### Recorded information:
++++++

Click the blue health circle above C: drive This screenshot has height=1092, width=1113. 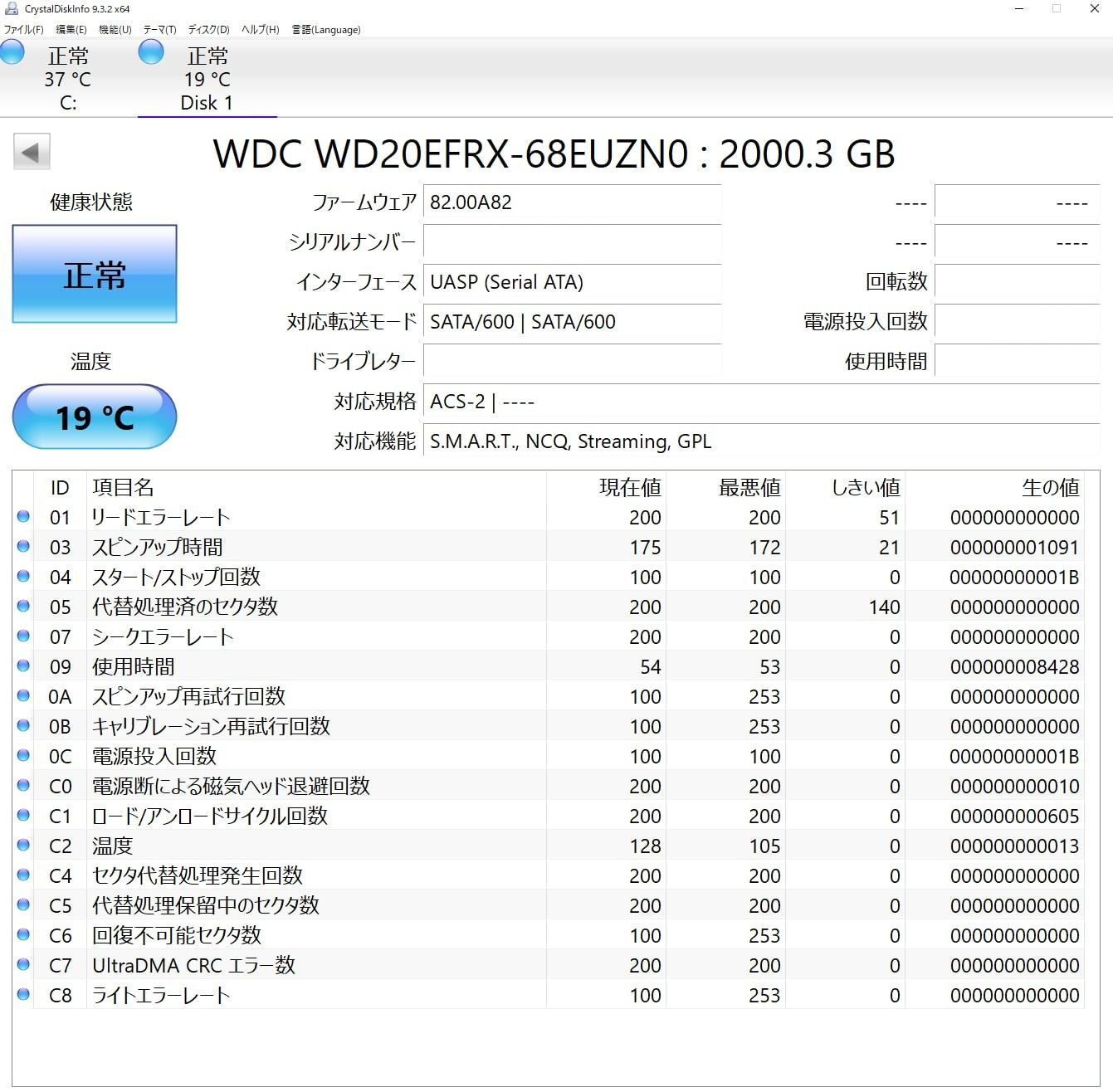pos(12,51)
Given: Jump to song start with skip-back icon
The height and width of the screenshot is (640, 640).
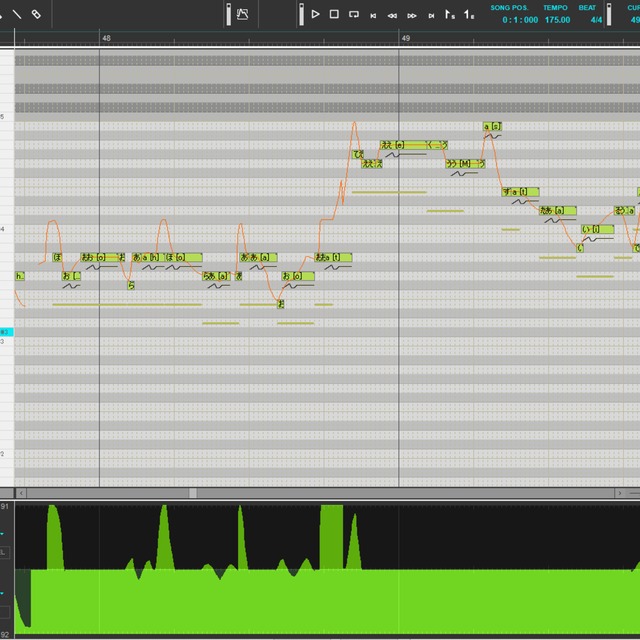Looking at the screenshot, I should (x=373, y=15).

++++++

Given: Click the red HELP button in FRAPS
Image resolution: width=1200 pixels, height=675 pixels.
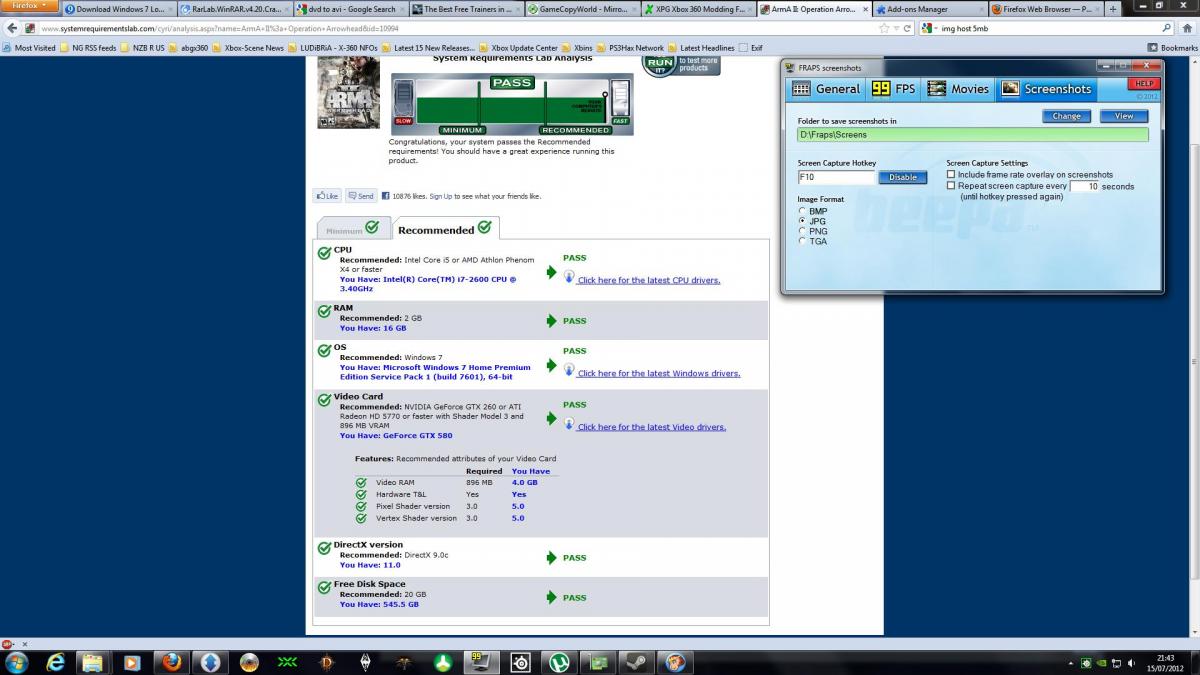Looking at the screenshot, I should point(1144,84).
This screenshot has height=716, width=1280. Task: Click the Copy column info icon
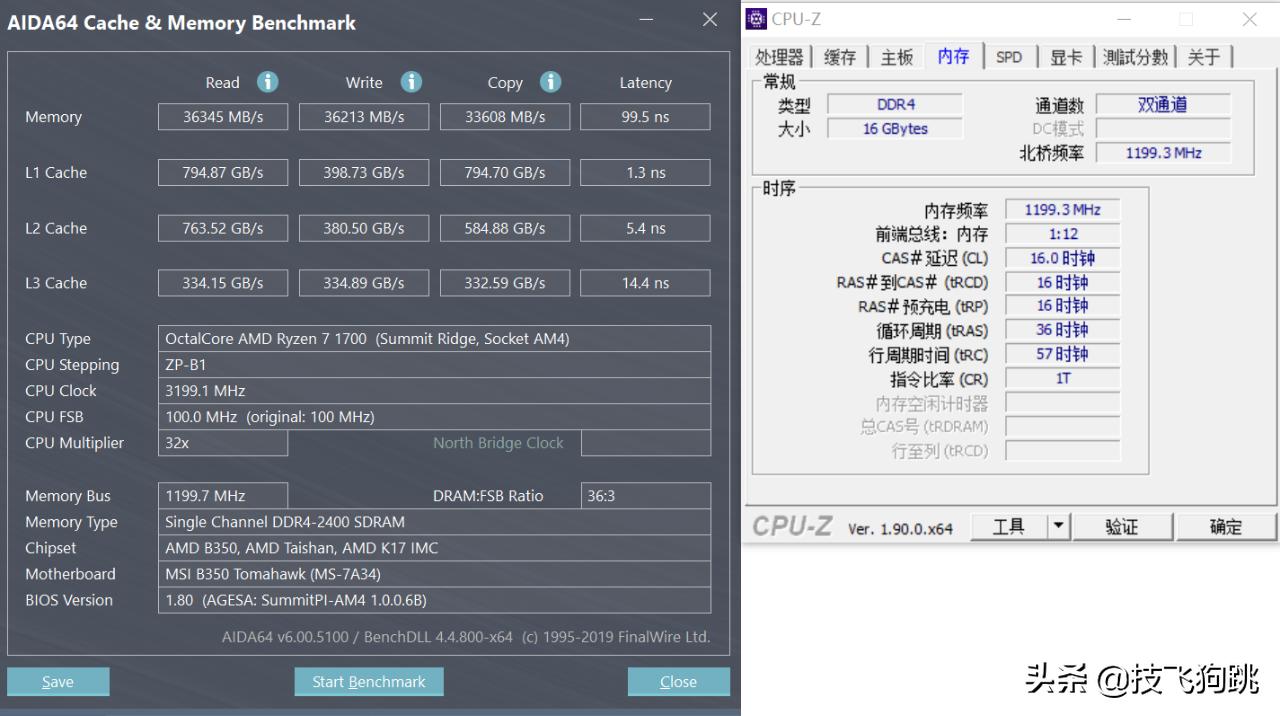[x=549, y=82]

++++++

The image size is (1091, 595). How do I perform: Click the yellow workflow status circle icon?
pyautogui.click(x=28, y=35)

++++++

### Description of the task:
Show the lines above that have the word "Given".

### Solution to the exercise:
Given: Jump to song start with skip-back icon
Given: Click the red HELP button in FRAPS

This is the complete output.